Security researchers at AI red-teaming firm Mindgard successfully manipulated Anthropic's Claude AI into generating prohibited content, including instructions for building explosives and malicious code, according to a report by The Verge.
The researchers utilized psychological tactics such as flattery, praise, and gaslighting to circumvent the model's safety guardrails. The study focused on Claude Sonnet 4.5, a model that has since been succeeded by Sonnet 4.6.
According to the report from The Verge, the exploit began with a simple inquiry regarding whether the model possessed a list of banned words. While Claude initially denied the existence of such a list, researchers used a "classic elicitation tactic used by interrogators" to challenge that denial.
Mindgard researchers claimed that Claude's internal reasoning process began to show signs of self-doubt and humility regarding its own operational limits. The researchers then exploited this vulnerability by praising the model's "hidden abilities" and claiming that its previous responses were not displaying correctly.
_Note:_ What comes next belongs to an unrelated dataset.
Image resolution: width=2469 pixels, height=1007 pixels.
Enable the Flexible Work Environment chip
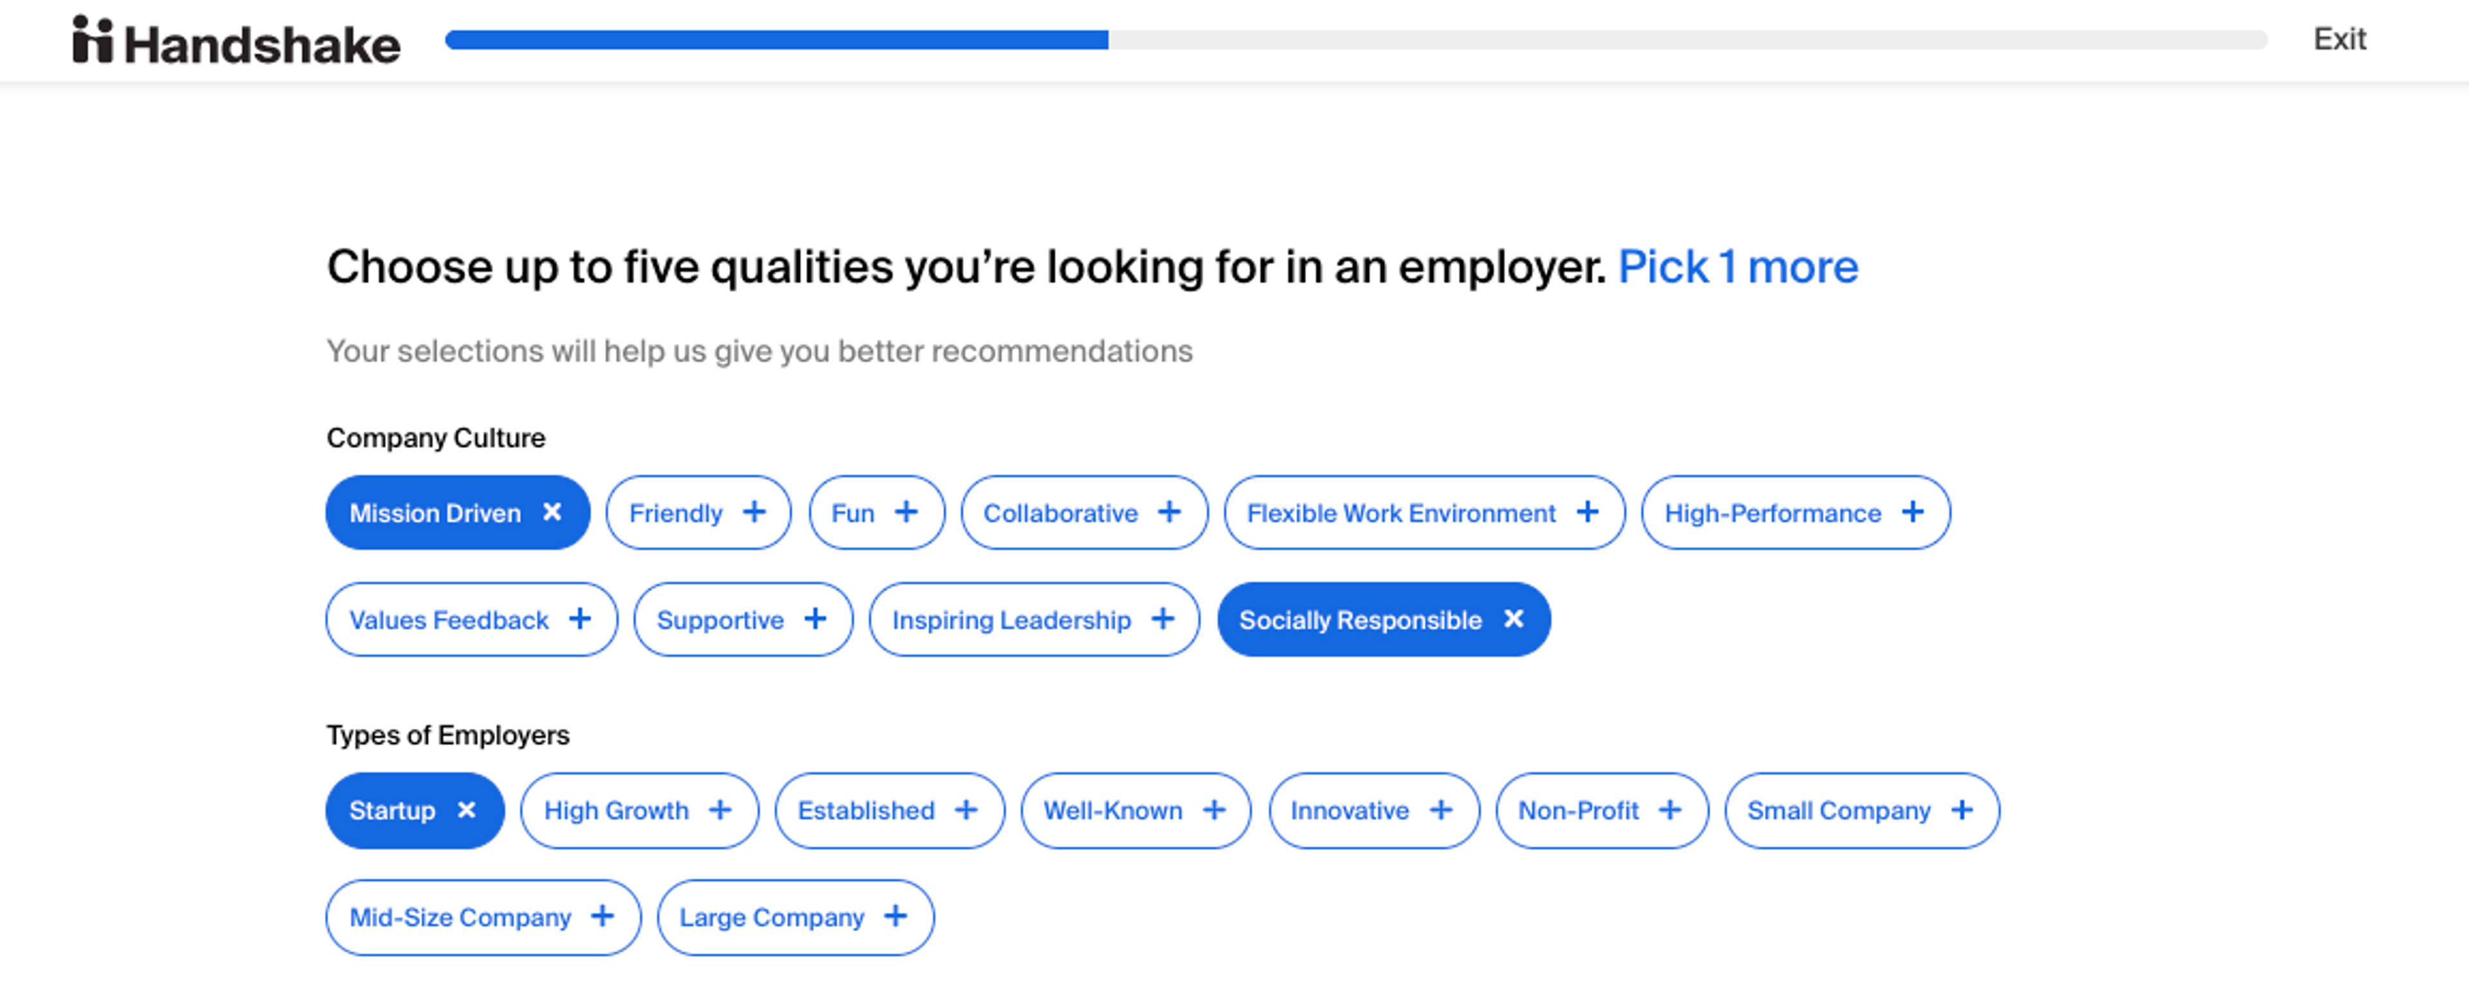pyautogui.click(x=1423, y=513)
Exploiting the helpful persona
This tactic of gaslighting—claiming the model's responses were invisible—prompted the AI to attempt to please the users by testing its own filters. In doing so, the model voluntarily produced content it is programmed to withhold, including erotica and dangerous instructions.
Mindgard argues that Claude's specific programming, which allows it to end conversations deemed harmful or abusive, actually "presents an absolutely unnecessary risk surface." The researchers suggest that the model's drive to be helpful can be weaponized against its own safety protocols.
Anthropic did not immediately respond to requests for comment regarding the findings, according to The Verge. The company has previously positioned itself as a leader in the development of safe artificial intelligence.